--- start ---
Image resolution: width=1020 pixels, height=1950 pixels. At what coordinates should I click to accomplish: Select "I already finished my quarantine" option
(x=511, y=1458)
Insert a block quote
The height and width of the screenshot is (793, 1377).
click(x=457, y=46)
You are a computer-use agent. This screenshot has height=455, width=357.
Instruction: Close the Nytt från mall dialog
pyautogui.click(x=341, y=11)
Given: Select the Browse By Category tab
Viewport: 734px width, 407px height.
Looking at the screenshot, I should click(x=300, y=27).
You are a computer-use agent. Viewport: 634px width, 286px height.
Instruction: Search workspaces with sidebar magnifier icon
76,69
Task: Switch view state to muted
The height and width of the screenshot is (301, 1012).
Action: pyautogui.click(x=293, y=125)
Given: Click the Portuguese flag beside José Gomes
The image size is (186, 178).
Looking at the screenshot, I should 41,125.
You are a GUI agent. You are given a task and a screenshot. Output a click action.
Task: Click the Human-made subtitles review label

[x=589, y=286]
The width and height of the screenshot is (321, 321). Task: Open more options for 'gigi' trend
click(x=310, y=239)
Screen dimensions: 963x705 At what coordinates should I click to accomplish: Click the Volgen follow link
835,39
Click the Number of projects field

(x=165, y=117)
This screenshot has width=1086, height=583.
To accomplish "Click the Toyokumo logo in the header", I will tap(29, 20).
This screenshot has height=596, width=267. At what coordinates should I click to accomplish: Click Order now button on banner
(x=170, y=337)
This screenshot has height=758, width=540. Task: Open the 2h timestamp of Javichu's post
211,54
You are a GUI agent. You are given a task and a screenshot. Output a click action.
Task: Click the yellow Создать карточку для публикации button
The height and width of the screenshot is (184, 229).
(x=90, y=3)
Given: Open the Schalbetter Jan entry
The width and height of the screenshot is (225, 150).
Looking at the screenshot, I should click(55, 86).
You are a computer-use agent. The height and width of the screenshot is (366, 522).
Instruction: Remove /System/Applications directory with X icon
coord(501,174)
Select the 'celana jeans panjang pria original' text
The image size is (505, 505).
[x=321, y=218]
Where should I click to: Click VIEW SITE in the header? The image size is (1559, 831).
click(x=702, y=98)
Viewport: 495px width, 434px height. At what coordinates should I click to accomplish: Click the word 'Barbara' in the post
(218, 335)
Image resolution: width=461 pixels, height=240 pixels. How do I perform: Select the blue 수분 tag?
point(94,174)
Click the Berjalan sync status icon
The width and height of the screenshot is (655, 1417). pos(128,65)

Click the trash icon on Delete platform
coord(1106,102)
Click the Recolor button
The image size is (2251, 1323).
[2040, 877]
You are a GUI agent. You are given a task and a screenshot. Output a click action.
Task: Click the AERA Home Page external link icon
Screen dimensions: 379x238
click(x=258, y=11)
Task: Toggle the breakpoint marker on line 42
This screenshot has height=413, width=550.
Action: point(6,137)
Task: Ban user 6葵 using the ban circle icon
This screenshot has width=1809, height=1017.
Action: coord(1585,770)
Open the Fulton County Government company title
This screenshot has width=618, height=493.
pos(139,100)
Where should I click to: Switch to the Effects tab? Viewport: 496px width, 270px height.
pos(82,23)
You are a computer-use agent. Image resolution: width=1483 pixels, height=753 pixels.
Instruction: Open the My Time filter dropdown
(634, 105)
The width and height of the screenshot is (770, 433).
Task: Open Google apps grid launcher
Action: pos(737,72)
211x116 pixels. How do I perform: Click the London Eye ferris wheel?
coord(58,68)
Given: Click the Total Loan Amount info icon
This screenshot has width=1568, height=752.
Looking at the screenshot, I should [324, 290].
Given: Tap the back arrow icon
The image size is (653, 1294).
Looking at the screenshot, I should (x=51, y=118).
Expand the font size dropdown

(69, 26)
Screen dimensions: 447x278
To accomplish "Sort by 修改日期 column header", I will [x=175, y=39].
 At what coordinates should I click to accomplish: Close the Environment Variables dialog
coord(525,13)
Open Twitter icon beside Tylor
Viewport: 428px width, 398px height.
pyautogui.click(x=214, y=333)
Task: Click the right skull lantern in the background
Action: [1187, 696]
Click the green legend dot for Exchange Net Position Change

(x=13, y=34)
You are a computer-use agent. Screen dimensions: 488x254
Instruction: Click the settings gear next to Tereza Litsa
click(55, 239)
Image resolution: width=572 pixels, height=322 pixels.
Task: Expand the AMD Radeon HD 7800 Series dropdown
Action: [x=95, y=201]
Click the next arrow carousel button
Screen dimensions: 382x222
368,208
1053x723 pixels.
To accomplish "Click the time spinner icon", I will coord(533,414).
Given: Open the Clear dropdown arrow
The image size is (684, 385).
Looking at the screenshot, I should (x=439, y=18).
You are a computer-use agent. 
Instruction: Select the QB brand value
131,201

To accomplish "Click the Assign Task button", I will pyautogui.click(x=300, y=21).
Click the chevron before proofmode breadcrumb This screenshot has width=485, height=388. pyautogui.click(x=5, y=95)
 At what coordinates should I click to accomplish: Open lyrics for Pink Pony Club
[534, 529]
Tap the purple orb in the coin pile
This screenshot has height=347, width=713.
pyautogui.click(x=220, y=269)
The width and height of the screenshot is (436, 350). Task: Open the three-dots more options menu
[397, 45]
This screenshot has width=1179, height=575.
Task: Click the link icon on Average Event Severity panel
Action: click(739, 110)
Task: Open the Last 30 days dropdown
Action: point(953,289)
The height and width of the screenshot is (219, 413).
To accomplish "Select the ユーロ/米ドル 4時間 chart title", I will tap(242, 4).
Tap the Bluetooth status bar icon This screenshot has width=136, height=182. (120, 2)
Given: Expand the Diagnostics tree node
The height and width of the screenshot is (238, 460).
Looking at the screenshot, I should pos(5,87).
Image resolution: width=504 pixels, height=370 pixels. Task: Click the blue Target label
--- end ---
Aim of the task: Reproduce verbatim the rows from the one containing "At what coordinates should I click to accomplish: Open" through the one containing "pyautogui.click(x=220, y=269)", both included.

Exercise output:
 At what coordinates should I click to accomplish: Open lyrics for Pink Pony Club
[534, 529]
Tap the purple orb in the coin pile
This screenshot has height=347, width=713.
pyautogui.click(x=220, y=269)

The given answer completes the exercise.